=== EXERCISE INSTRUCTIONS ===
[A] Please answer these from the passage on condensing the Christian life below, ignoring the data:
(i) Which three elements does the passage say likely featured prominently in the reader's answers?
(ii) Which Bible reference is given as an example of New Testament exhortations involving character attributes?
(iii) Which Bible references are cited for giving to those in need?
[B] Carry the passage on condensing the Christian life further, picking up after its last sentence; leave the data aside.
───── SOURCE EXTRACT ─────
The Danger in Condensing the Christian Life
When you think about what living as Christian is all about, what comes to mind?
When you hear preaching of the Gospel and teaching regarding the faith, what examples are given that are to reflect the life of a Christian?
The odds are strong that among your answers to these questions, three elements featured prominently: assembling with fellow Christians, prayer, and studying the Scriptures. These three are frequently used as quick examples to describe the types of things Christians should be doing in their lives. They have become, for better or worse, a form of shorthand, a condensation of what God expects from Christians.
Such condensation and distillation is entirely understandable and did not develop with malevolent motives. Preaching and teaching frequently demands a series of examples to provide application of exhortation and instruction; preachers and teachers look for examples which will have the broadest application and appeal. Most exhortations to righteousness in the New Testament involve character attributes that are manifest in thoughts, feelings, and actions (e.g. Galatians 5:22-24); no one denies their importance or value, but they are hard to make into broad and generic points of application. Such is a feature, not a bug: the way the fruit of the Spirit should be manifest in the lives of college students will not be exactly the same as spouses and parents trying to manage work and family responsibilities or the elderly attempting to find ways of encouraging others despite their physical limitations. But it does mean that preachers and teachers look elsewhere to identify more wide-ranging points of application. What should be true of all Christians, regardless of age, station in life, or point in spiritual development? They should all assemble with fellow Christians, give to those in need (Galatians 2:10, 6:10, James 1:27), pray to God, and learn more about the will of God in Christ through His Word. Patterns of three are popular, and so the continual examples of Christian activity are assembling with Christians, praying, and studying the Bible.
───── PROVIDED INFORMATION ─────
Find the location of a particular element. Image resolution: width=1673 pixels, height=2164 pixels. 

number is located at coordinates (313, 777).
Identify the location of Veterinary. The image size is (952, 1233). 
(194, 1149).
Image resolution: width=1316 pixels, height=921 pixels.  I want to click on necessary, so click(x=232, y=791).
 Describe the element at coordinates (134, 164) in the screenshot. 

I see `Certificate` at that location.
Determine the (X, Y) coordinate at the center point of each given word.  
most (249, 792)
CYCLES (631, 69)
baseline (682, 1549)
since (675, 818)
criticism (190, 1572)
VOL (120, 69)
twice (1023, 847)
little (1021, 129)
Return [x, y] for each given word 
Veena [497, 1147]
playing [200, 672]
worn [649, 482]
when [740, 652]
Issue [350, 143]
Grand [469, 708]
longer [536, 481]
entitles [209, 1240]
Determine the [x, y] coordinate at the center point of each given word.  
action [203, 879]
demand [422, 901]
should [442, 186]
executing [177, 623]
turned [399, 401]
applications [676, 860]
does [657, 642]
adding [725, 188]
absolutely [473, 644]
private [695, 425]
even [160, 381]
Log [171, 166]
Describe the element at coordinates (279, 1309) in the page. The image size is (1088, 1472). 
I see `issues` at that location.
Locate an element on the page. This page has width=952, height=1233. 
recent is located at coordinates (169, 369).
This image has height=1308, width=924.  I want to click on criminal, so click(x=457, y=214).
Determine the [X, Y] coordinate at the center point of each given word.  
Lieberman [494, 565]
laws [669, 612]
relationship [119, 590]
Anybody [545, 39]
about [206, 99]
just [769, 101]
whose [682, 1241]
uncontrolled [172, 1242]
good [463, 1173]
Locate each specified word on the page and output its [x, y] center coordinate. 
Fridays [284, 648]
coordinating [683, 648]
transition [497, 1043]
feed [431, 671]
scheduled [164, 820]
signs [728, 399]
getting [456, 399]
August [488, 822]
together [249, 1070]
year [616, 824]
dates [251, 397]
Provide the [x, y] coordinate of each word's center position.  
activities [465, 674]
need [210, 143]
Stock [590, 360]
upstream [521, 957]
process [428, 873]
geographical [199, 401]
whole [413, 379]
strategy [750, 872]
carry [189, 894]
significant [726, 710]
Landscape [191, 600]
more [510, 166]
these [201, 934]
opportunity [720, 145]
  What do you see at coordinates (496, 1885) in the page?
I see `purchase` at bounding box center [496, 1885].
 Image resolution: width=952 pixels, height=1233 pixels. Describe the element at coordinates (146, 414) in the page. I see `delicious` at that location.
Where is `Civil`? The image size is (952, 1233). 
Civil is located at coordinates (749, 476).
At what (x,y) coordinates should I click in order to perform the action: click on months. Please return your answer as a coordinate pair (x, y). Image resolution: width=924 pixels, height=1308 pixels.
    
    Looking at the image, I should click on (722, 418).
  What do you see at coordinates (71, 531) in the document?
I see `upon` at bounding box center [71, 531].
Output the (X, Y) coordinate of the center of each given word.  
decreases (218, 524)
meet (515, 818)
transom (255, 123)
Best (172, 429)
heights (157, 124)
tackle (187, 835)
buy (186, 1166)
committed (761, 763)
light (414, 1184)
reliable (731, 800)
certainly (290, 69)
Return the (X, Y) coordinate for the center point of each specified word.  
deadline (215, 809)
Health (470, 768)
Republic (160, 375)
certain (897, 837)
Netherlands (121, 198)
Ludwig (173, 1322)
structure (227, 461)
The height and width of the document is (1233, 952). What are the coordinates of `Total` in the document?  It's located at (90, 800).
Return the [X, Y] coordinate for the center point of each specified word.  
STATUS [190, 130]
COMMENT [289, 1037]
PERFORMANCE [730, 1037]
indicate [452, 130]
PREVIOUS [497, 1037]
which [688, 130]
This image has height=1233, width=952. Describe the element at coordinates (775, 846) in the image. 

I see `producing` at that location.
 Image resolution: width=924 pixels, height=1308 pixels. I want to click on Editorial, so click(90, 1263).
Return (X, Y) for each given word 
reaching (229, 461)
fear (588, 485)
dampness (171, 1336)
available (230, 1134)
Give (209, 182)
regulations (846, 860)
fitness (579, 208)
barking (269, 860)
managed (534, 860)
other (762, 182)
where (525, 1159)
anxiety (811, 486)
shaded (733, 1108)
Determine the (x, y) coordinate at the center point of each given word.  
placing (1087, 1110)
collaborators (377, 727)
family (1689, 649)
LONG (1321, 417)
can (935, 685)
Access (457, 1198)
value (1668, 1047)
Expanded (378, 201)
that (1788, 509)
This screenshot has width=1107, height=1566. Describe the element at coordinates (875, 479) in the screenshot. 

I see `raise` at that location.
─────
=== TASK RESPONSES ===
[A]
(i) Assembling with fellow Christians, prayer, and studying the Scriptures.
(ii) Galatians 5:22-24.
(iii) Galatians 2:10, 6:10, and James 1:27.

[B]
Let none be deceived: these three activities are very important. Christians do well to assemble with each other to build one another up and strengthen each other (1 Corinthians 14:26, Hebrews 10:24-25). It is hard to overstate how much the effective Christian life depends upon prayer (1 Thessalonians 5:17-18, James 5:16-18). Our thoughts, feelings, and actions depend on what we know; growing in the knowledge of God in Christ in His Word is therefore essential if we will grow in faith (John 8:32, 2 Timothy 3:14-18, Hebrews 5:11-14, 2 Peter 1:21, 3:18). We do well to participate in these activities. Preachers and teachers should encourage Christians to do them, exhorting and instructing them as to how and when.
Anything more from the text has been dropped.